I'll admit I started--and finished--this first section more than a little confused by what I was reading, but willing to make the effort because... well, because so many people I know and respect really love Mitchell's work. So I figured it had to be going somewhere, right?
The novel then shifts, rather abruptly (the first section quite literally ends mid-sentence), to a series of letters sent from Robert Frobisher to the unidentified "Sixsmith." I had a much better time getting a grasp on the flow of the story, such as it is, in Frobisher's letters than I did in Ewing's journal--and then, lo and behold!, the two converge, in a way, when Frobisher finds a segment of Ewing's published journal (presumably the same segment we were treated to in the first section) amidst the library of his current abode:
"Something shifty about the journal's authenticity--seems too structured for a genuine diary, and its language doesn't ring quite true--but who would bother forging such a journal, and why?"
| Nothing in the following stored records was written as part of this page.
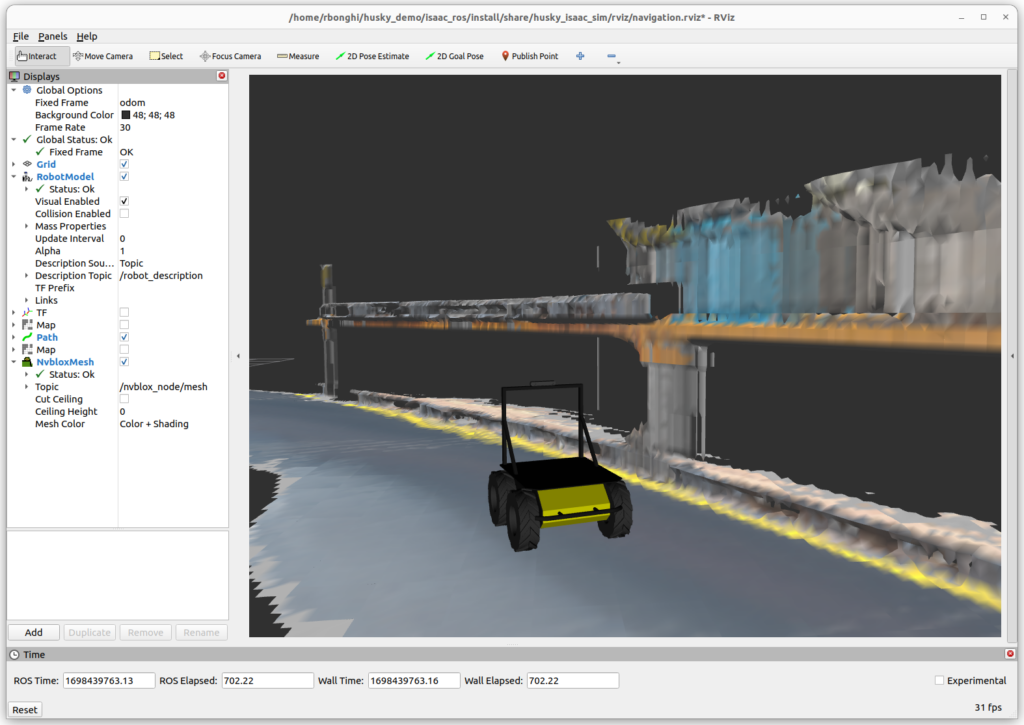This screenshot has width=1024, height=725.
Task: Select the 2D Pose Estimate tool
Action: point(371,55)
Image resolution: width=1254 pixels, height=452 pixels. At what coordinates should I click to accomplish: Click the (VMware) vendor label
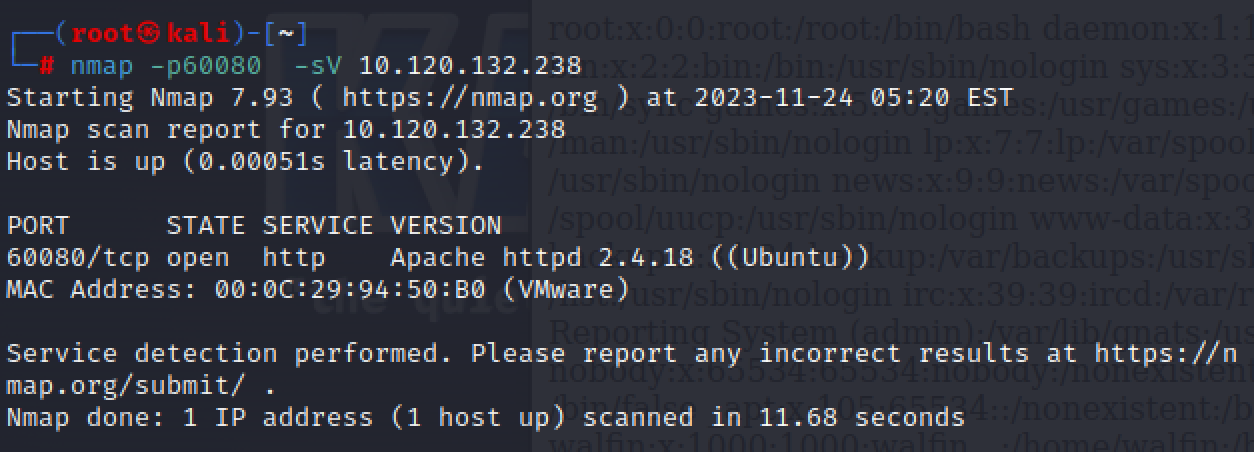(x=566, y=289)
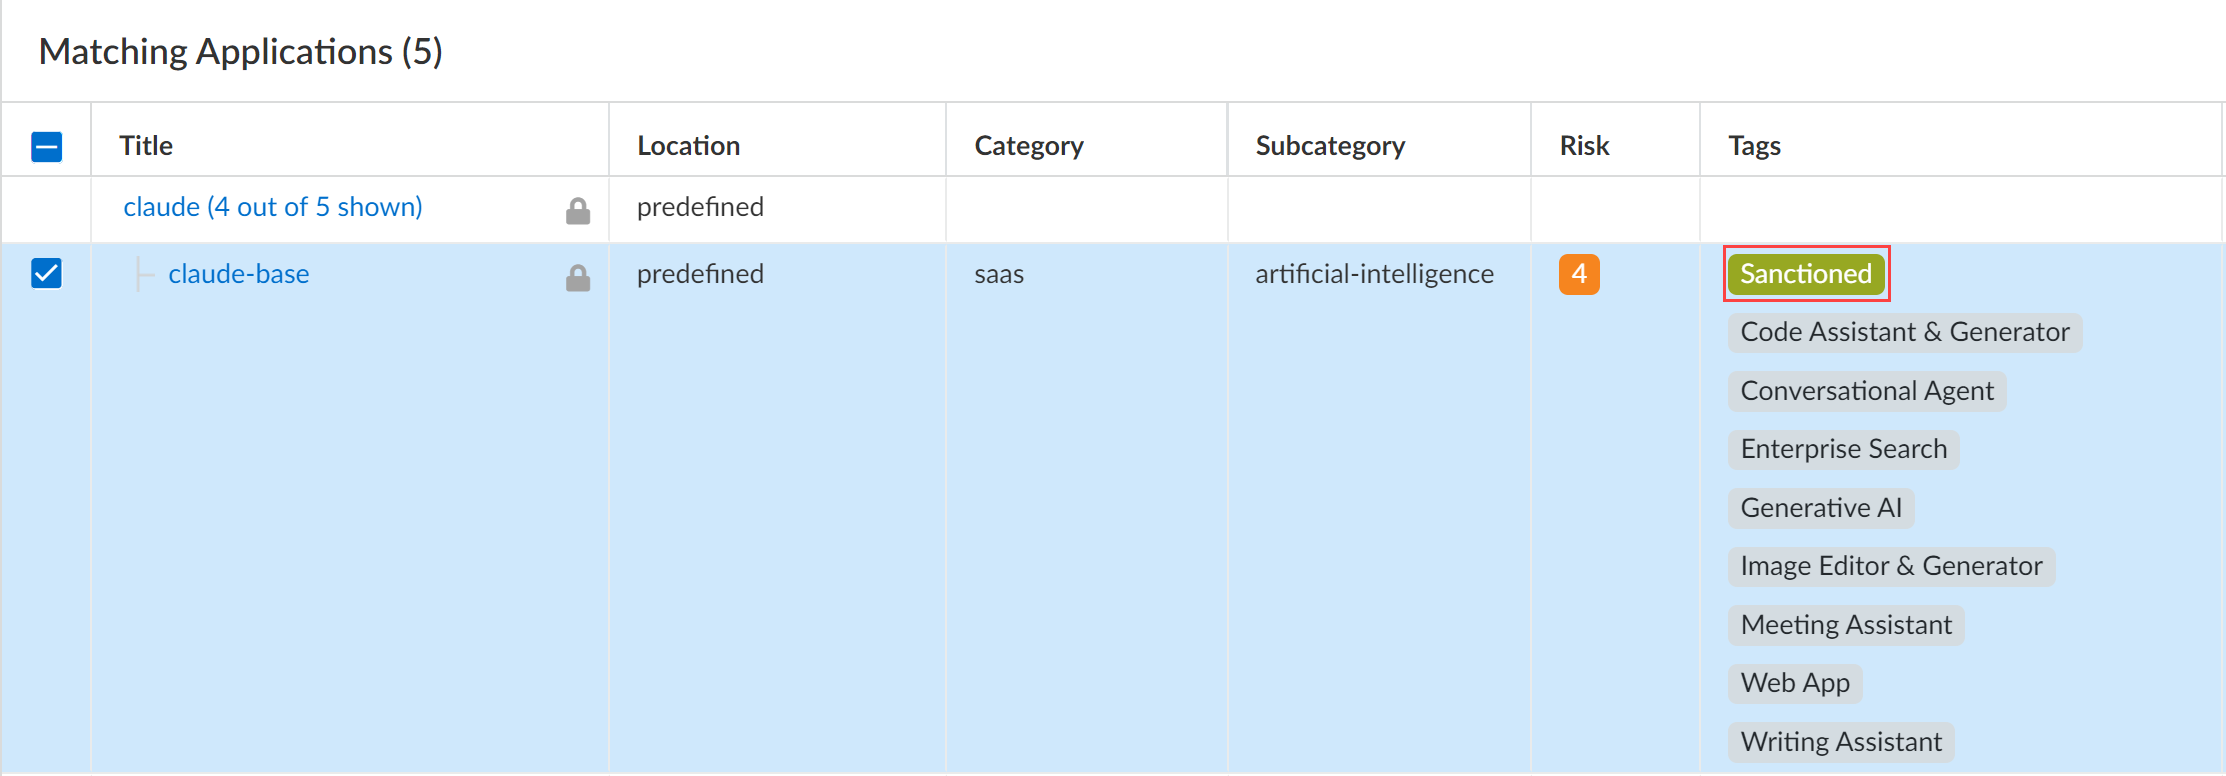This screenshot has height=776, width=2226.
Task: Click the Enterprise Search tag
Action: tap(1843, 449)
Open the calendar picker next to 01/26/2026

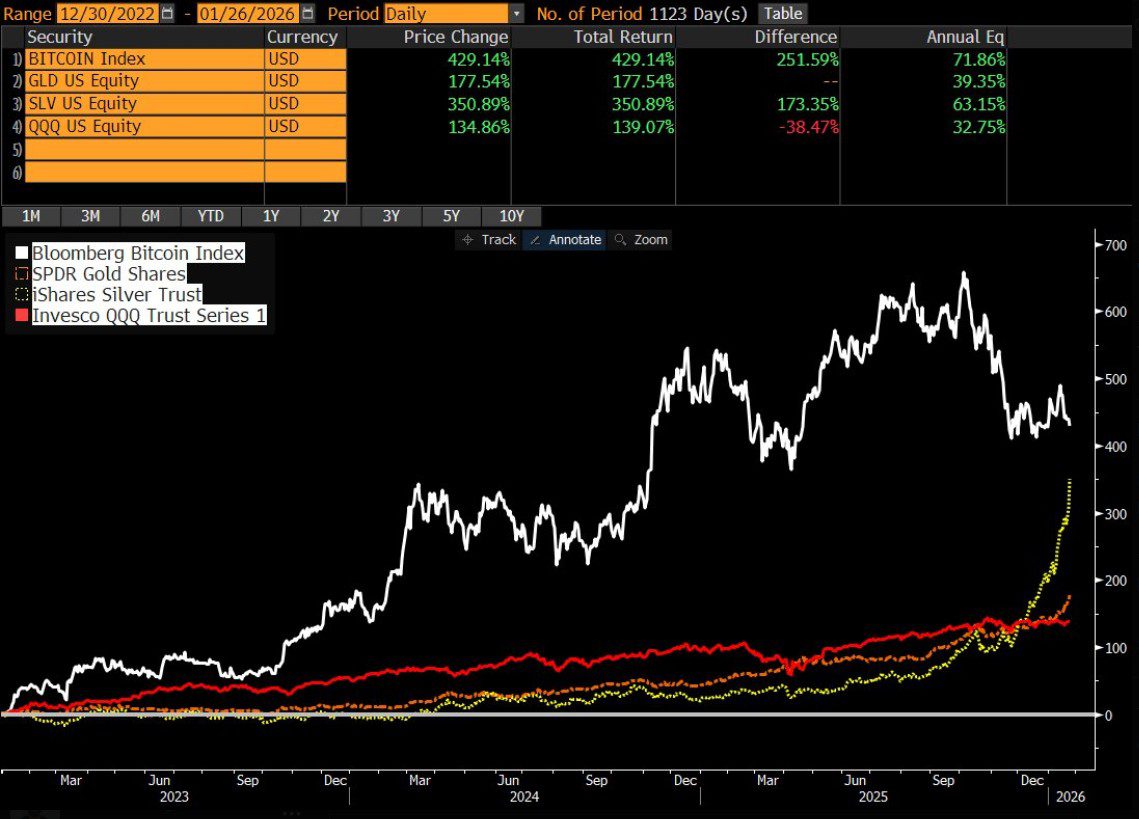(306, 14)
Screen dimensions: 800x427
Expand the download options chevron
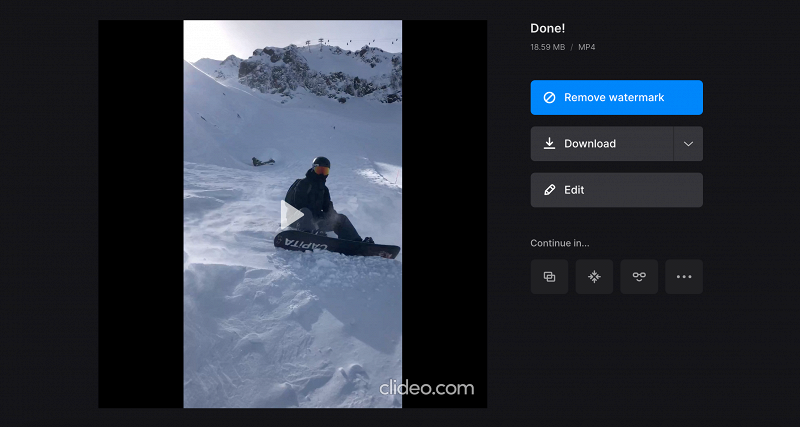[x=688, y=144]
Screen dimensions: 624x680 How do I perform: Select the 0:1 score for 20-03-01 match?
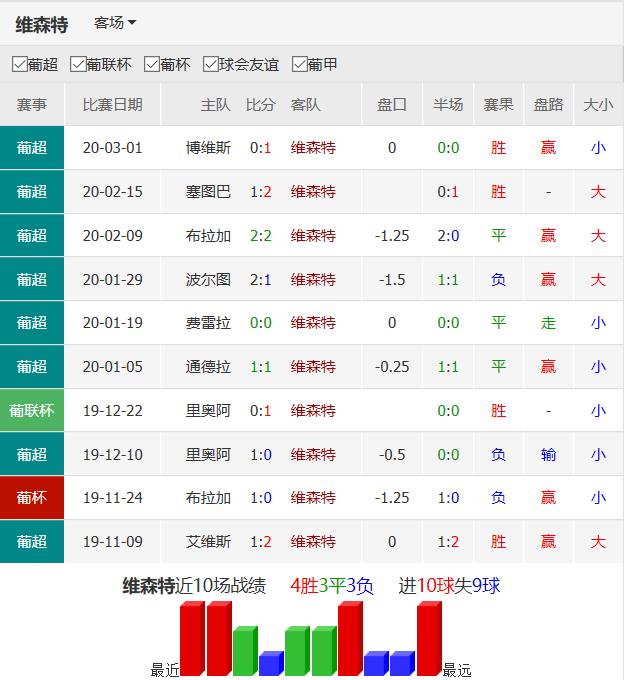pos(260,148)
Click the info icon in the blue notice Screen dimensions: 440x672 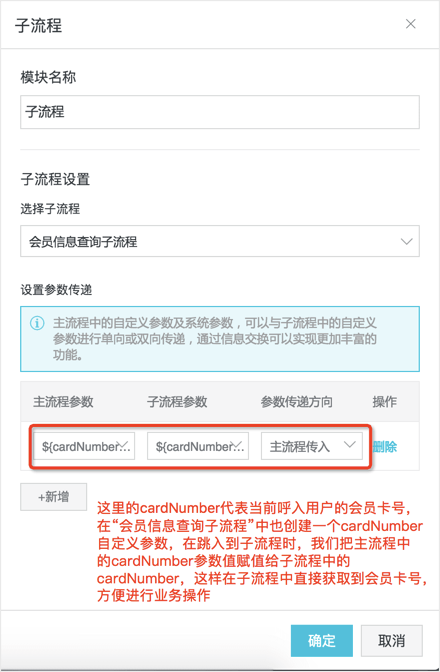click(x=37, y=323)
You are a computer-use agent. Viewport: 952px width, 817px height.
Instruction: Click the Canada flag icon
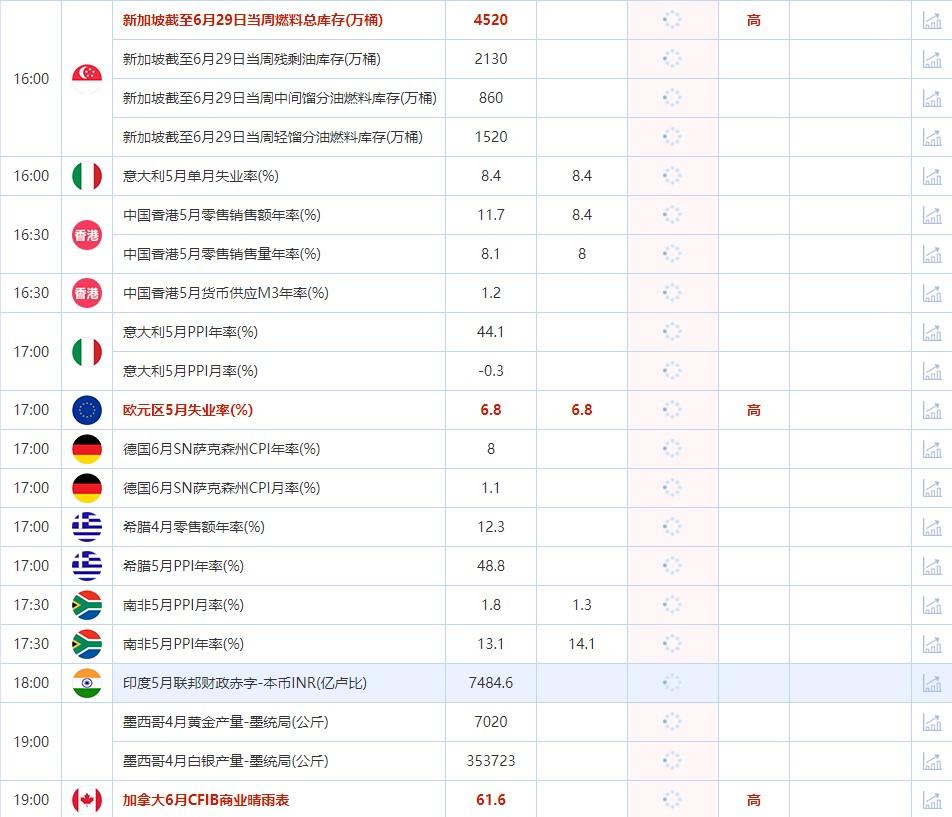(87, 800)
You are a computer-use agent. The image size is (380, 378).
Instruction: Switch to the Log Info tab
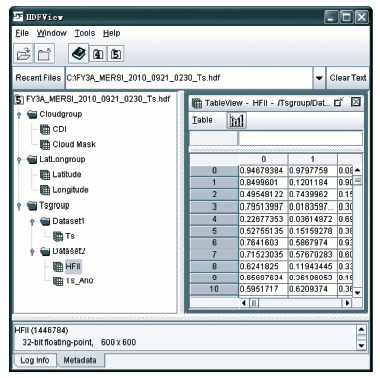pyautogui.click(x=34, y=360)
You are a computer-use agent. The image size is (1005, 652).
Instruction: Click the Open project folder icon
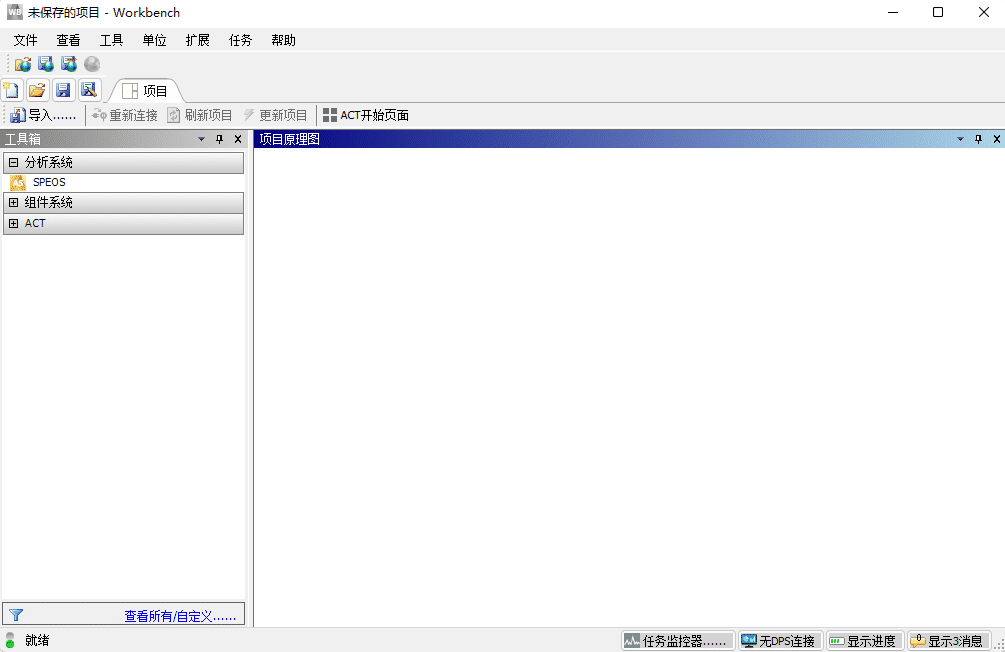click(x=37, y=90)
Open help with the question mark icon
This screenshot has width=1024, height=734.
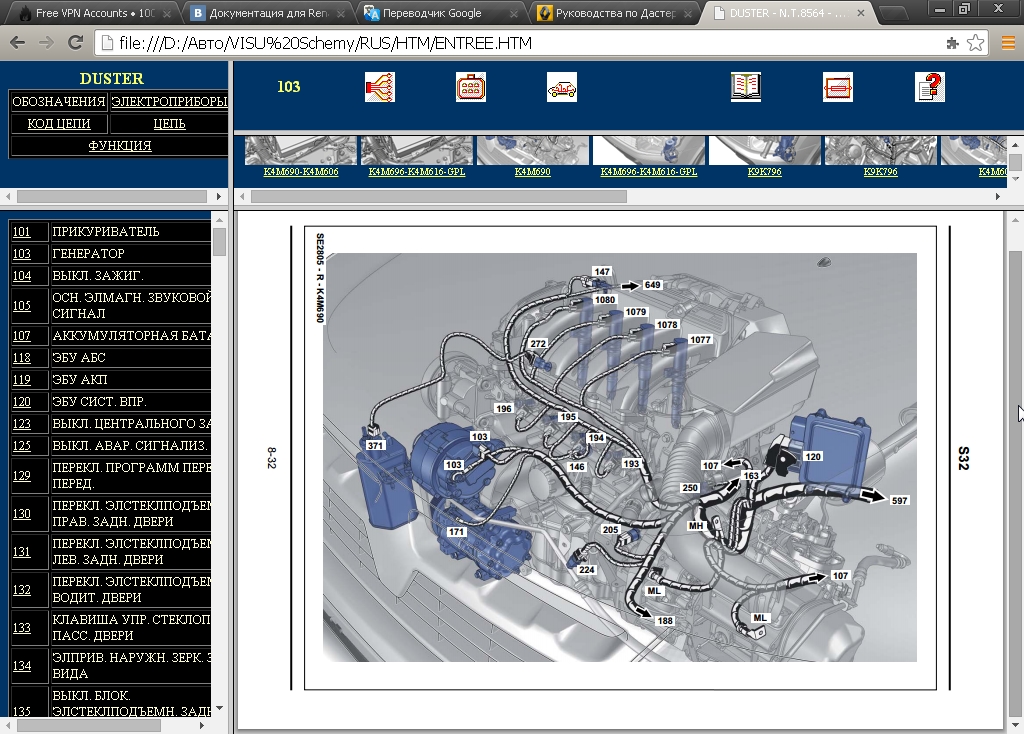coord(930,87)
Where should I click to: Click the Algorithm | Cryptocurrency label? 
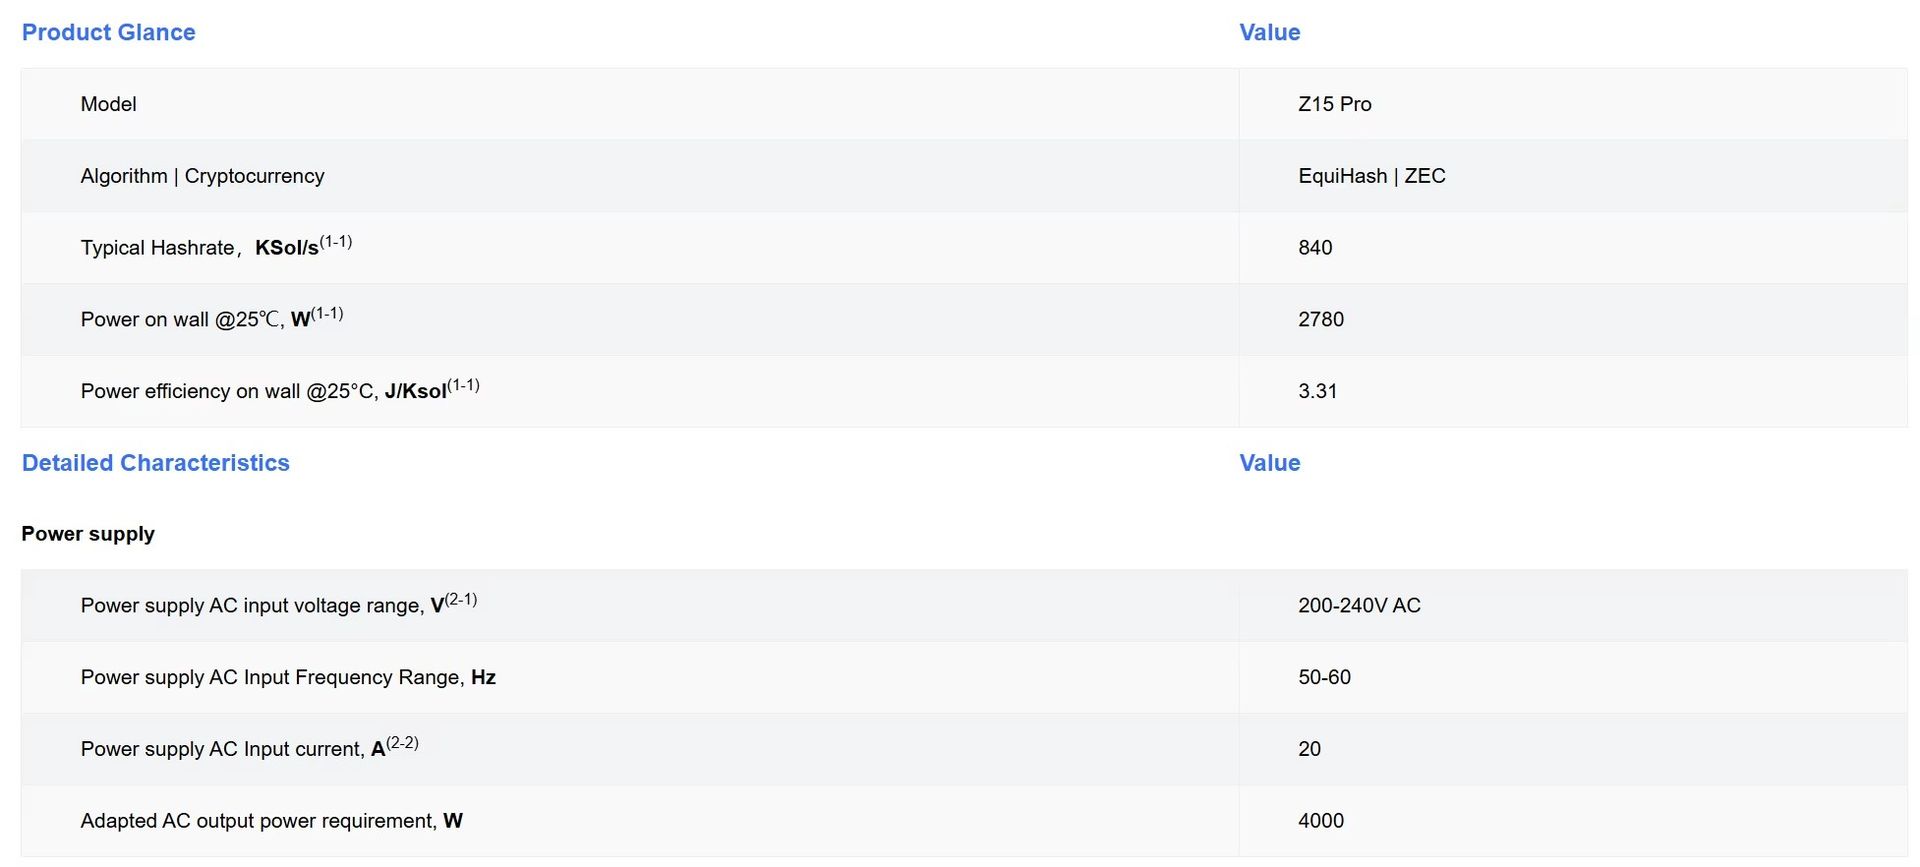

This quote marked the first time Cloud Atlas really hooked me--and I'm sure that's Mitchell's intent. Frobisher goes on to urge Sixsmith to find out more about the journal, for, as he aptly states, "A half-read book is a half-finished love affair."
Frobisher is flowery and entitled, obnoxious and more than a little over-the-top, but I found myself falling for the way he depicted his unreal and far-too-good-to-be-true little set-up to Sixsmith, ending on this fine reflection on the seasonal shifts:
"Gardener made a bonfire of fallen leaves--just came in from it. The heat on one's face and hands, the sad smoke, the crackling and wheezing fire... Air in the chateau clammy like laundry that won't dry. Door-banging drafts down the passageways. Autumn is leaving its mellowness behind for its spiky, rotted stage. Don't remember summer even saying good-bye."
Serious question, though: What does Frobisher have against verbs?
These first two sections felt like a tease; Mitchell's given me enough to have me interested, but not yet enough to have me hooked. Looking forward to seeing where we go with the next parts, and how this comes together. Is Adam Ewing really sick with a rare parasite that must be kept secret, and are Dr. Goose's "treatments" legit? What will become of Frobisher's dalliances with a married woman? And of said married woman's daughter's hatred of Frobisher? And who the hell is Sixsmith, anyway?